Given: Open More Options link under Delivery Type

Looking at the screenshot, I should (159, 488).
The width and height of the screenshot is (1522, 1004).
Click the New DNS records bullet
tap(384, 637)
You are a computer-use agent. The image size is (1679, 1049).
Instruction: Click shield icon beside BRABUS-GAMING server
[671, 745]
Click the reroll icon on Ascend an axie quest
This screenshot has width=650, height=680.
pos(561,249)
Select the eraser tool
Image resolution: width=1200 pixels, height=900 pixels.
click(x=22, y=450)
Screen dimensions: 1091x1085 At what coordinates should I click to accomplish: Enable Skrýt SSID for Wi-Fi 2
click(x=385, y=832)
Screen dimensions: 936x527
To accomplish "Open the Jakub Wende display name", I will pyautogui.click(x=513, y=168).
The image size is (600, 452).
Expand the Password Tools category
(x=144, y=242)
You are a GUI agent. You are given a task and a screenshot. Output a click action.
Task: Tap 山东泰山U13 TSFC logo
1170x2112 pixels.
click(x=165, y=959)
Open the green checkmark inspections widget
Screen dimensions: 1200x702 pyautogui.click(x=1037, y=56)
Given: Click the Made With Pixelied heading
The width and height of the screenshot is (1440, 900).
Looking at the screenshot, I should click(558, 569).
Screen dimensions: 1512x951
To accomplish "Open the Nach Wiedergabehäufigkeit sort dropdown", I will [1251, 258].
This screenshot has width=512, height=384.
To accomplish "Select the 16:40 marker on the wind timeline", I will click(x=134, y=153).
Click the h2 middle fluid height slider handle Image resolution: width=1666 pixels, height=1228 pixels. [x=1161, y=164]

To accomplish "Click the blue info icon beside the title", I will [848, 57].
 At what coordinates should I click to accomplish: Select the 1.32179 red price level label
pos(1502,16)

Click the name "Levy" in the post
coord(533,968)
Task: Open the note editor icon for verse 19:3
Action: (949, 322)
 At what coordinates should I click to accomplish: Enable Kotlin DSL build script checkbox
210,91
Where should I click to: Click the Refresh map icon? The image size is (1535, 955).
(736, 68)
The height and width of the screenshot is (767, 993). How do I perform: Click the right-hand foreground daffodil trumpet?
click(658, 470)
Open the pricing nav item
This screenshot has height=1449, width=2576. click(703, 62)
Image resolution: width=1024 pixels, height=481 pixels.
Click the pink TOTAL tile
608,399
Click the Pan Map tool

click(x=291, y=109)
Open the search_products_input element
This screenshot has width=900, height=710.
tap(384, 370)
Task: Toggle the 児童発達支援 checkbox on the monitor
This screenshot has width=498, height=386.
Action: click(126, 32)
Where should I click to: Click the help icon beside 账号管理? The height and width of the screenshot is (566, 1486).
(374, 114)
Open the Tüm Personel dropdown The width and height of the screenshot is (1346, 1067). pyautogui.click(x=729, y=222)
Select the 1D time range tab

**Assignment:** Each line holding the word "will" must be copied from the data.

**Finished task:**
To accomplish "Open the Jakub Wende display name", I will pyautogui.click(x=513, y=168).
To accomplish "Open the Nach Wiedergabehäufigkeit sort dropdown", I will [1251, 258].
To accomplish "Select the 16:40 marker on the wind timeline", I will click(x=134, y=153).
To accomplish "Click the blue info icon beside the title", I will [848, 57].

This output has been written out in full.